Ma per Judith Malina la prova più difficile si presentò
all'inizio degli anni ’80, quando al marito fu diagnosticato un cancro allo
stomaco: Julian Beck morì il 14 settembre 1985, all'età di sessant'anni, lasciando
a Judith la pesante responsabilità di portare avanti il grande progetto del
Living. Le si affiancò Hanon Reznikov, che nel 1988 divenne il suo secondo
marito. Anche a lui si dovette l’ancor più febbrile attività degli anni
successivi: stabilitosi sulla Terza Strada di Manhattan, il Living realizzò
nuovi spettacoli di denuncia sociale come Humanity,
Rules of Civilty, Echoes of Justice e The Zero Method.

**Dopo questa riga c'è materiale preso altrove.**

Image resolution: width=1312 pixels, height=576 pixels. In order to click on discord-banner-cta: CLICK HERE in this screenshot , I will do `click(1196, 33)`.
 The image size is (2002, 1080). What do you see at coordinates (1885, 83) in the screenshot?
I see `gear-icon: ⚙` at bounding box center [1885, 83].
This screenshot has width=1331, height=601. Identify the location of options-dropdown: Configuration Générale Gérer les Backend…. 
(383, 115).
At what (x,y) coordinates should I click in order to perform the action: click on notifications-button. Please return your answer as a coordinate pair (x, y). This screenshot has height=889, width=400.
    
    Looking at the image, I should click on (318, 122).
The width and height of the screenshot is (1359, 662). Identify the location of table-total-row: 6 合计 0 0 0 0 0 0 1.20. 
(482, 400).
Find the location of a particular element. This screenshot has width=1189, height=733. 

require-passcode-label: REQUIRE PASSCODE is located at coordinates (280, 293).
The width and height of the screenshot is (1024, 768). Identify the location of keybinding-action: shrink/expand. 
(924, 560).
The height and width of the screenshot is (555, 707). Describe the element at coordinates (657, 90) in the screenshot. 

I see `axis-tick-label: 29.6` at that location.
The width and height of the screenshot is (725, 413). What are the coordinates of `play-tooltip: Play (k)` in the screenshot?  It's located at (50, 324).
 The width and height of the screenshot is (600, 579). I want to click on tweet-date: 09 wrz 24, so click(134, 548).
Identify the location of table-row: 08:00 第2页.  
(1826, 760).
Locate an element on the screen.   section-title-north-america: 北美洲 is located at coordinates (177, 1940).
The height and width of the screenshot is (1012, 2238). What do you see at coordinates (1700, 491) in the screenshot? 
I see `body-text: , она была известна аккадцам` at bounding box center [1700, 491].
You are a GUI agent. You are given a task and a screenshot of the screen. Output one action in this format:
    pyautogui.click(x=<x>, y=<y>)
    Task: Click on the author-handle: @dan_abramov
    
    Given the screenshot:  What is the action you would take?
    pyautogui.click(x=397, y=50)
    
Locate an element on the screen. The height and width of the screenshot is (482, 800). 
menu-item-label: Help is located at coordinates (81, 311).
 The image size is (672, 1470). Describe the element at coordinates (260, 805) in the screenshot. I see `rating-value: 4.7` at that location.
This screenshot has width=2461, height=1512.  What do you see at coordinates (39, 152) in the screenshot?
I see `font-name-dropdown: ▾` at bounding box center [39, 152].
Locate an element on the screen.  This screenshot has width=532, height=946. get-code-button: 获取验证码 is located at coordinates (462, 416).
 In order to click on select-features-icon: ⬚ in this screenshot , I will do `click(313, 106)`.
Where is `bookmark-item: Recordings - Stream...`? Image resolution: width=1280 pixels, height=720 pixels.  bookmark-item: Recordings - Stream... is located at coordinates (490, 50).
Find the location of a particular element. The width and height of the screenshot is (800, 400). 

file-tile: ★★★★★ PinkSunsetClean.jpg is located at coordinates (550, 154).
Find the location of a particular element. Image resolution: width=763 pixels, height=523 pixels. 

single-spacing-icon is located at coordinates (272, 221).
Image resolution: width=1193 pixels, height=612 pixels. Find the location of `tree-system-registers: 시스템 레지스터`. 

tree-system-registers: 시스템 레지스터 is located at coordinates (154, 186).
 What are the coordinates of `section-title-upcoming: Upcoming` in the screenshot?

Dopo un altro periodo itinerante, tra il 1999 e il 2003 la
compagnia si stabilì in Italia, nella provincia di Alessandria, dove videro la
luce Anarchia, Utopia, Capital Changes e
Not in my name, feroci atti d’accusa
contro la guerra, lo sfruttamento del sistema capitalistico e la pena di morte.
Durante i giorni del G8 di Genova andò poi in scena Resist Now!, a sostegno della protesta no global. Neanche l’improvvisa
morte di Reznikov, nel maggio 2008, abbatté l’impegno dell’infaticabile Judith:
da sola terminò la realizzazione di Eureka!
e nel 2010 scrisse Red Noir,
coltivando ancora nuovi piani di lavoro.
|
Bologna, 8 luglio 2013 |
Prima che le condizioni di salute e l’indigenza la
costringessero a ritirarsi presso la Lillian Booth Home, una casa di riposo per
artisti del New Jersey, era tornata in Italia un’ultima volta nel 2013. A Bologna, dove aveva
assistito a una proiezione dell’Edipo re
di Pasolini – con l’amato Julian Beck nei panni dell’indovino cieco Tiresia – e
ricordato le vittime della strage di Ustica con uno spettacolo recitato insieme
a Silvia Calderoni della compagnia riminese Motus, The plot is the revolution. Dalla sua piccola sedia a rotelle,
anche in quell’occasione, dette prova di uno spirito sempre battagliero, mai
piegato dagli anni e dagli eventi. A chi le chiese di definire il Living Theatre
rispose che era sempre stato una «lotta per l’azione, per dare potere agli
spettatori»: «Ora li chiamiamo partecipanti, sempre di più il nostro teatro
diventa esperienza in cui i partecipanti possono far sentire il loro potere di
cambiare, con la speranza che quando finisce lo spettacolo portino fuori il
bisogno di opporsi a ciò che è contro il loro sentimento e il loro desiderio».